Assim, sem mais delongas ou hesitações, o Governo, os partidos do arco do poder (PS, PSD e CDS) e o Presidente da República condenaram os cidadãos portugueses a suportarem os custos do financiamento do sistema financeiro.
Senhores de toda a sabedoria, propagandeadores da inexistência de qualquer outra solução, decidiram – mais uma vez – que nada pode correr mal para os accionistas e os admnistradores dos bancos, porque cá estaremos todos nós para os resgatarmos. O pior é se um destes dias os portugueses resolvem adoptar uma solução idêntica à que os islandeses recorreram para evitarem ver-se reduzidos ao papel de eternos pagadores e de forma mais ou menos organizada, ou espontânea, saem à rua, sitiam os ógãos do poder, recusam-se a suportar aqueles custos, forçam-nos a renunciar e escolhem outros que cumpram aquele objectivo.
Como muito a propósito escreveu na passada semana o I sobre a situação na Islândia, «O povo é quem mais ordena. E já retirou o país da recessão», que é um pequeno país no topo norte do continente europeu, com uma população da ordem das 300 mil pessoas, frequentemente apresentado como aquele onde o grau de felicidade dos cidadãos é maior, com um o PIB de cerca de 12 mM€, que centrou as suas principais actividades no sector das pescas e na actividade bancária e onde o sector terciário chegou a representar mais de 68% do PIB e a originar mais de 70% do emprego, chegou a ser considerado como um exemplo de capacidade e de eficiência do modelo neoliberal de economia aberta, a ponto de ser considerado como um dos mais ricos do Mundo. Viu abater-se sobre ele um imenso cataclismo quando no início de Outubro de 2008 nacionalizou o GLITNIR, o terceiro banco do país, no qual injectou 600 milhões de euiros, a que se seguiu o LANDSBANKI, a segunda maior das suas instituições financeiras e o KAUPTHING BANK, o maior banco da Islândia, nacionalizado após um empréstimo de 500 milhões de euros do Banco Central.
Teve então de recorrer a um financiamento de 4 mil milhões de euros pelo Banco Central da Rússia e a outras ajudas do FMI (estimadas em 2,1 mil milhões de dólares) e dos vizinhos nórdicos (2,5 mil milhões de dólares), de nada lhe valendo então o ter sido considerada como um exemplo de capacidade e de eficiência do modelo neoliberal de economia aberta, que levou a cabo um modernização do tecido económico e social e uma ampla desregulamentação do sector financeiro, dos quais resultou o crescimento exponencial do seu mercado de capitais e uma diversificação do seus investimentos um pouco por toda a Europa.

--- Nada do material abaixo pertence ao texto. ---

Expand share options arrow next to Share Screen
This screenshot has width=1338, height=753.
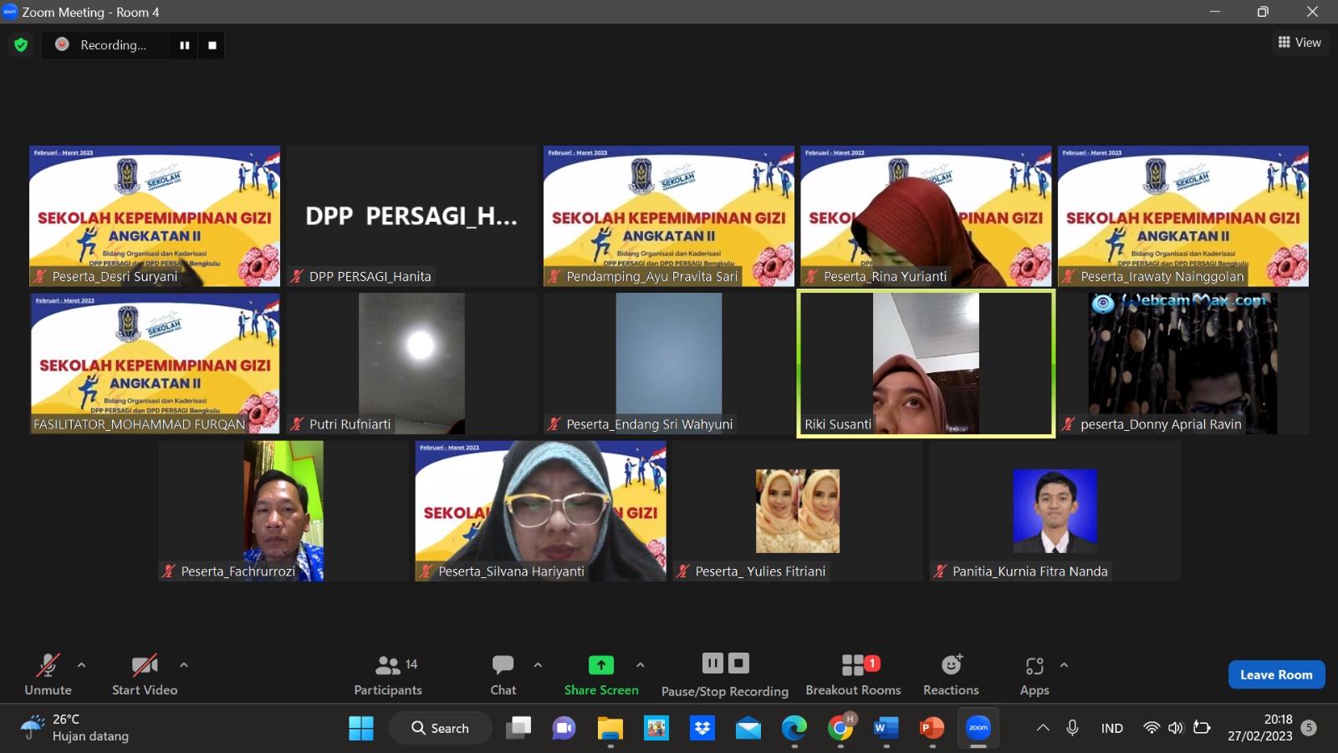click(640, 665)
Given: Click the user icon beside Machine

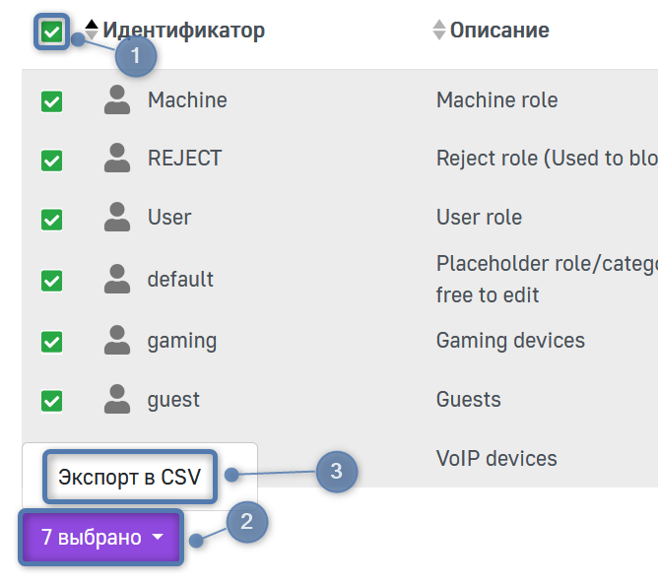Looking at the screenshot, I should coord(117,99).

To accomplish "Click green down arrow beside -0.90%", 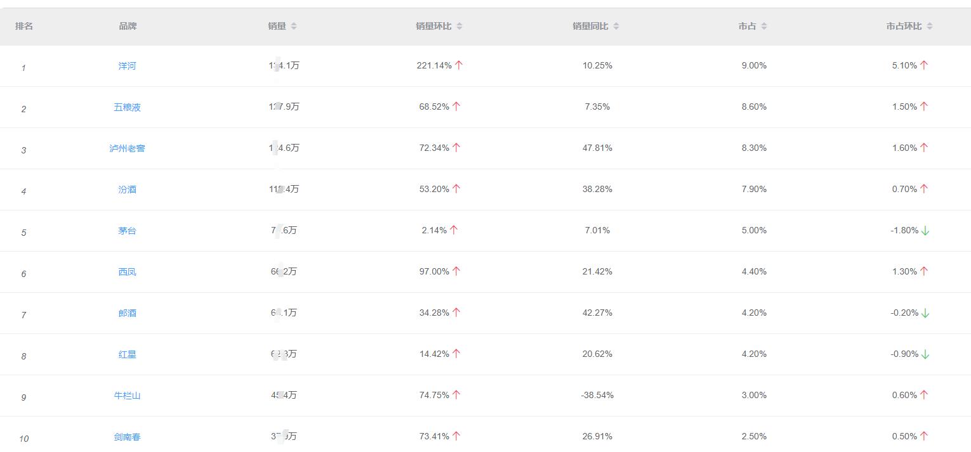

A crise que o país atravessa é tanto mais grave quanto o seu sector bancário representava cerca de nove vezes o valor do PIB nacional e o seu colapso arrastou todo o conjunto da débil economia islandesa; a moeda (coroa islandesa) esteve sob ataques especulativos nos mercados cambiais que obrigaram à sua desvalorização e na contingência de interromper todos os seus fluxos comerciais. A situação do país foi de tal maneira grave que em 2008 se contemplou a possibilidade bem real de ver a economia nacional engolida pela tempestade financeira mundial e sob ameaça da própria falência do país.

Para esta calamidade muito terá contribuído a reduzida dimensão do país, a desproporção do peso do sector bancário no conjunto da economia e a óbvia fragilidade da sua moeda, mas graças à movimentação popular, o governo conservador, liderado por Geir Haarde foi forçado a renunciar e foram convocadas eleições. Realizadas em Abril de 2009, delas resultou a formação de um governo de coligação entre sociais-democratas e verdes, chefiado por Johanna Sigurdardorttir.
Depois do ano de 2009 ter fechado com uma quebra no PIB da ordem dos 7% e quando a par com os primeiros sinais de recuperação dados pelo crescimento de 1,2% no 3º trimestre de 2010, o novo governo, pressionado pela Inglaterra e pela Holanda, se preparava para proceder à indemnização dos prejuízos provocados pela falência dos bancos entretanto nacionalizados, no montante de 3,5 mil milhões de euros, novamente a população saiu à rua e conseguiu que o presidente islandês, Olafur Ragnar Grímsson, não promulgasse a lei e convocasse um referendo popular, que com uns claros 93% rejeitou o pagamento da indemnização nos termos propostos.
Mas esta não foi a única vitória popular, pois duas outras importantes decisões estão a revolucionar a vida na pequena ilha, onde já foi iniciado o processo judicial contra o ex-presidente do KAUPTHING BANK, Sigurdur Einarsson, e já foi eleita e está em funcionamento uma assembleia de 25 cidadãos, sem filiação partidária, encarregues da elaboração duma nova Constituição.
Mesmo que não se confirme a rejeição dum novo plano de pagamento no referendo que hoje decorre e que prevê um período de pagamento de 30 anos à taxa de 3,3% (a proposta anteriormente recusada previa um pagamento entre 2016 e 2024 (8 anos) e uma taxa de 5,5%, o povo islandês já mostrou ao Mundo que pode haver, e há, outras formas de resolver o problema.
Constatando que Fomos Miseravelmente Inganados, temos que nos mobilizar, sair à rua e fazer valer o ponto de vista da existência doutras alternativas que não a da sujeição aos ditames do FMI e que não aceitaremos voltar a pagar pelos erros, pela incúria e pela má governação do país nem do seu sistema financeiro.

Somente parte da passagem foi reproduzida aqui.